São Paulo - Faz sol e são quase 5 da tarde de um sábado em Brasília. A atmosfera do ginásio Nilson Nelson é típica dos grandes eventos. Em frente aos portões, cambistas oferecem ingressos. Camelôs vendem canecas, galinhas de pelúcia e adesivos com os dizeres:"Show da Galinha Pintadinha — eu fui!"
Para entrar na arena que já recebeu celebridades como Rihanna e Roberto Carlos, crianças e seus pais formam longas filas. O público estimado pelos organizadores é de 15.000 pessoas. Com algum atraso, o show começa, e ela, a grande estrela, finalmente surge no palco — a cerúlea Galinha Pintadinha. Flashes fotográficos espocam freneticamente. A galinha é ovacionada. Não se sabe quem grita mais — crianças ou adultos. Como bem disse um funcionário do evento: "Ê galinhazinha para juntar gente, hein?"
A Galinha Pintadinha e Sua Turma é um grupo de personagens infantis criado pelos empreendedores Marcos Luporini, de 42 anos, e Juliano Prado, de 41, com base em músicas populares conhecidas por várias gerações. Nos shows, artistas se fantasiam para interpretar a galinha e seu marido, o Galo Carijó.
Eles comandam um monte de pintinhos e seus amigos, como o Sapo e a Dona Baratinha. A turma atrai uma multidão de pessoas pequenininhas com enorme poder de consumo. Desde o primeiro lançamento, em 2008, foi vendido mais de 1 milhão de DVDs com músicas do cancioneiro brasileiro, acompanhadas de animações coloridas.

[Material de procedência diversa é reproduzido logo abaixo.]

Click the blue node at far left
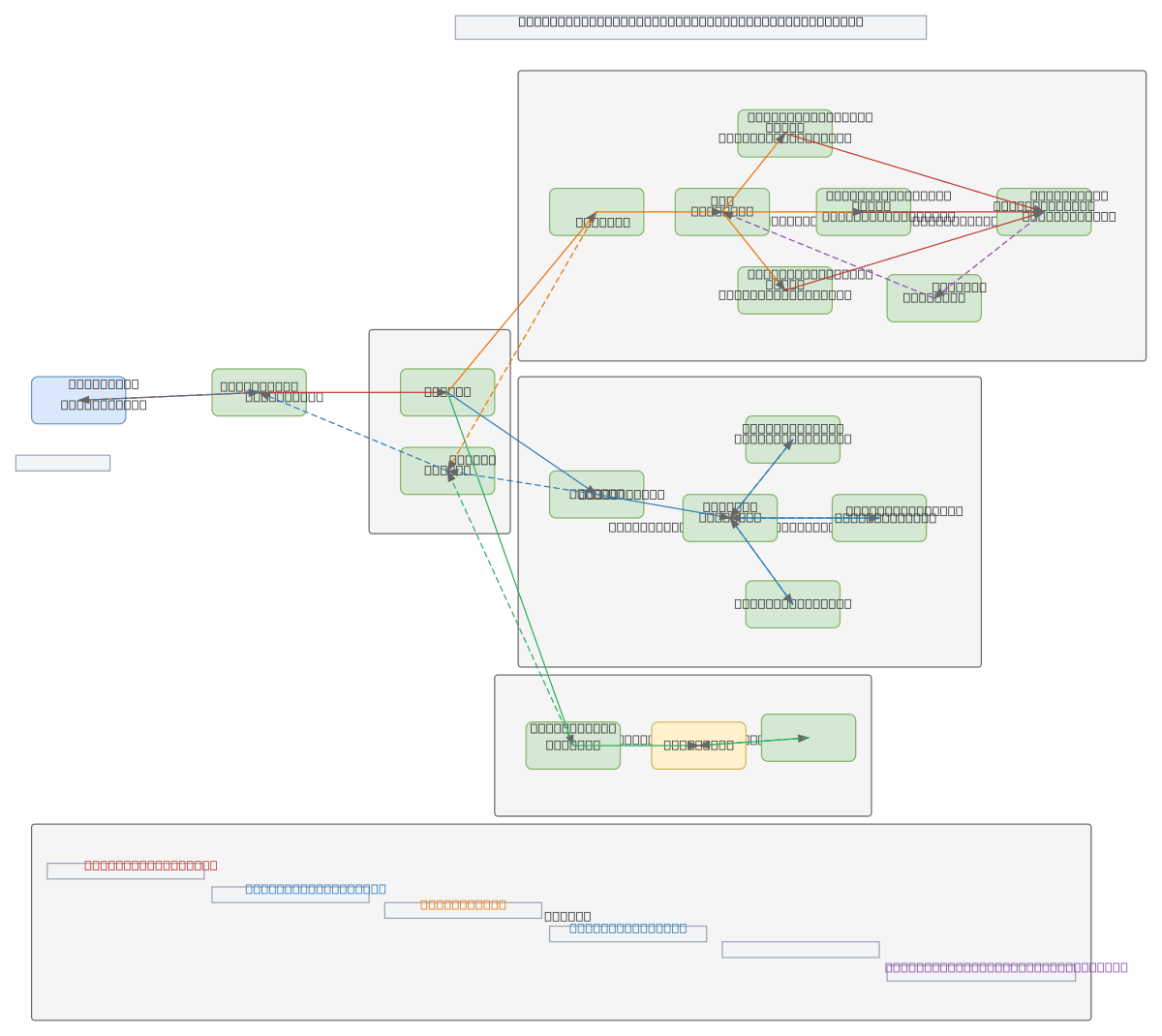 (x=78, y=400)
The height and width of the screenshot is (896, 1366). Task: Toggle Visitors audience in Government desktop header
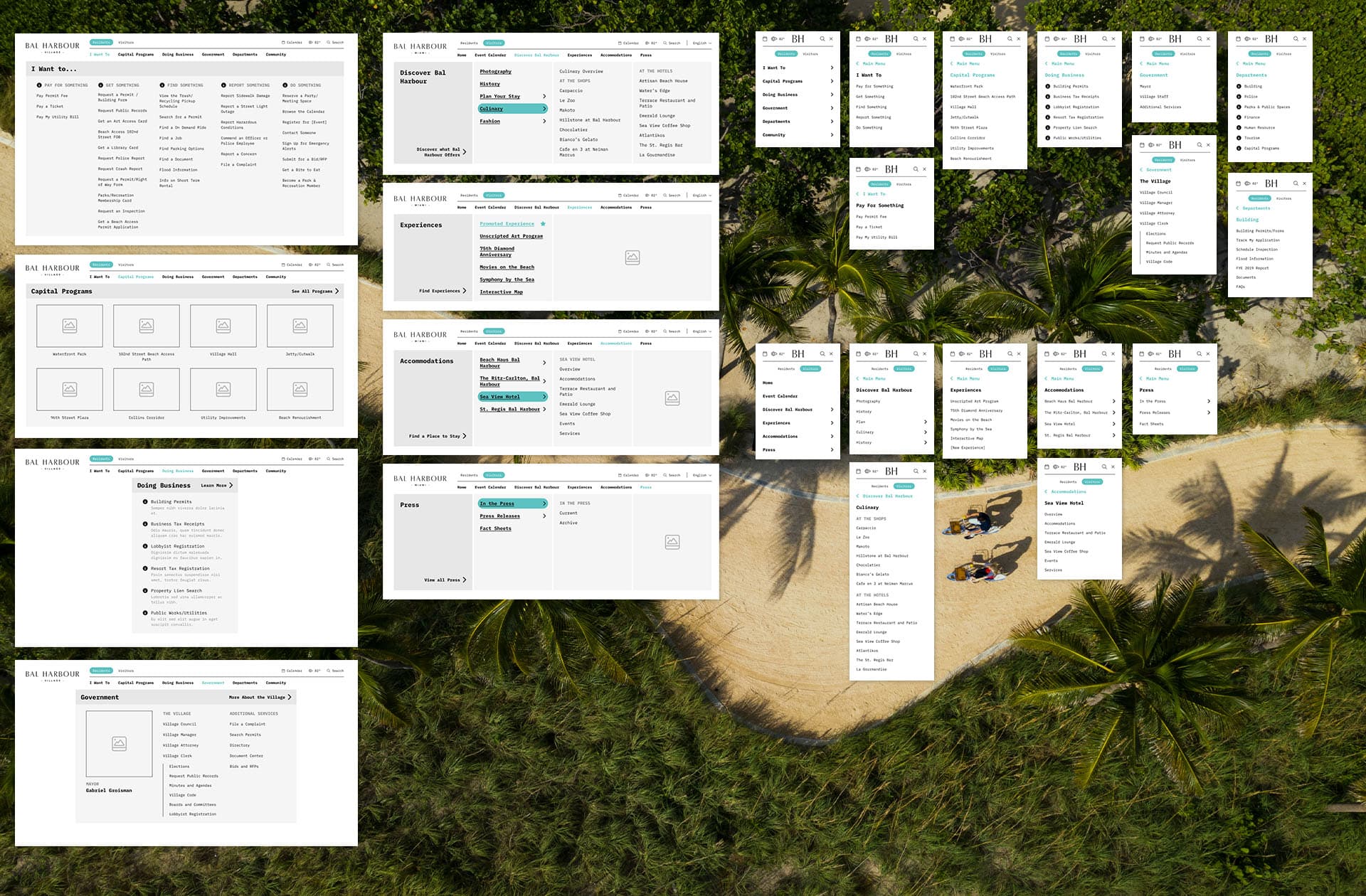(126, 671)
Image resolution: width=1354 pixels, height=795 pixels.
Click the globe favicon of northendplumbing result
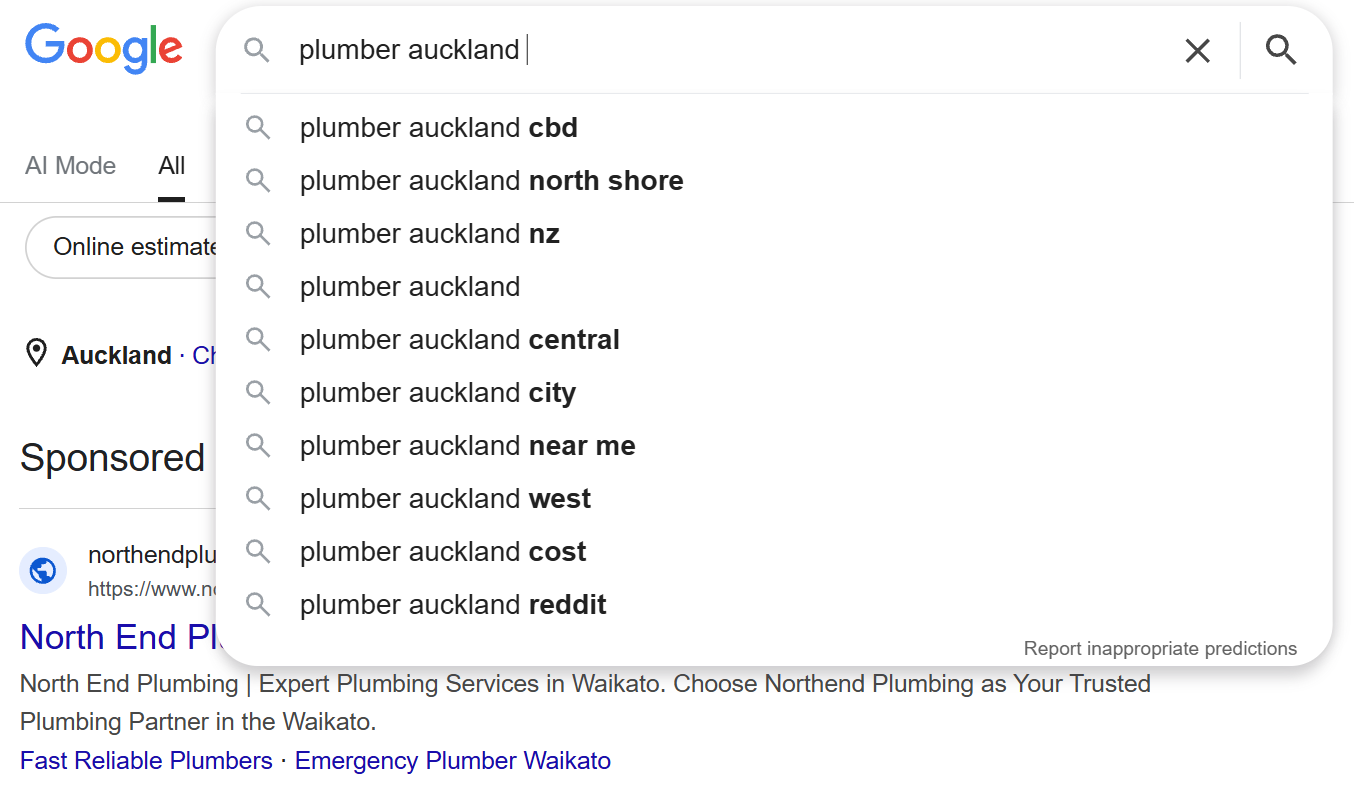click(43, 571)
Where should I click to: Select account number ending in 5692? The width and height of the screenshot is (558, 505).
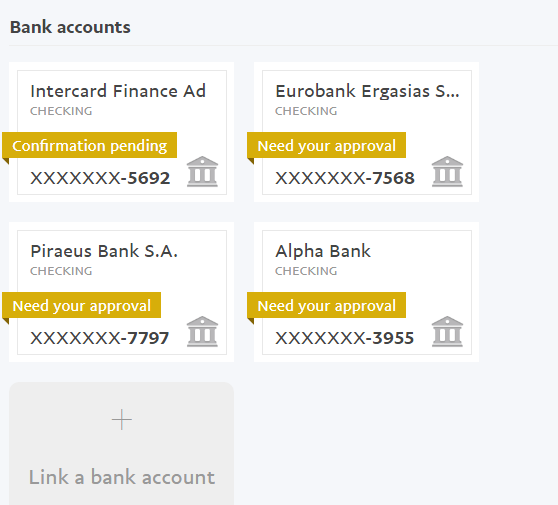tap(100, 178)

Os vídeos com uma parte dos números postados no canal oficial do personagem no YouTube tiveram mais de 520 milhões de acessos. "As crianças gostam de assistir várias vezes à mesma coisa", diz Prado, fundador da Bromélia, da cidade paulista de Campinas, empresa dona da marca Galinha Pintadinha.
A Bromélia também fatura com shows, publicidade digital, aplicativos para celular e licenciamento de 200 produtos, como piscininhas de plástico, escovas e pastas de dentes e galinhas de pelúcia. Embora a Bromélia não divulgue suas receitas, estimativas do mercado apontam para mais de 6 milhões de reais em 2012.
São números que fazem da Galinha Pintadinha uma marca forte no mercado da primeira infância, que abrange desde bebês que nem sequer sabem cantar as músicas até crianças da pré-escola. “É a melhor coisa que já inventaram”, diz Nayara Jardim, de 25 anos. Seu filho Victor tem 9 meses. “Ele vive fazendo ‘da-dá’ para pedir o vídeo da galinha. São 40 minutos de paz”, diz Nayara.
Embora a Galinha Pintadinha tenha dado origem a vários produtos, a criação original é bem singela. Consiste num DVD com músicas infantis de domínio público, como Marcha Soldado e Atirei o Pau no Gato, gravadas com novos arranjos, e animações com pintinhos, borboletas, pombos e a protagonista, a galinha azul.
Não há um enredo como num desenho animado. É uma espécie de clipe, em que a letra das músicas em muitos momentos conduz a ação. Há números bem nonsense, como uma banda de baratinhas intitulada As Naftalinas. "Não esperava todo esse sucesso", diz Luporini.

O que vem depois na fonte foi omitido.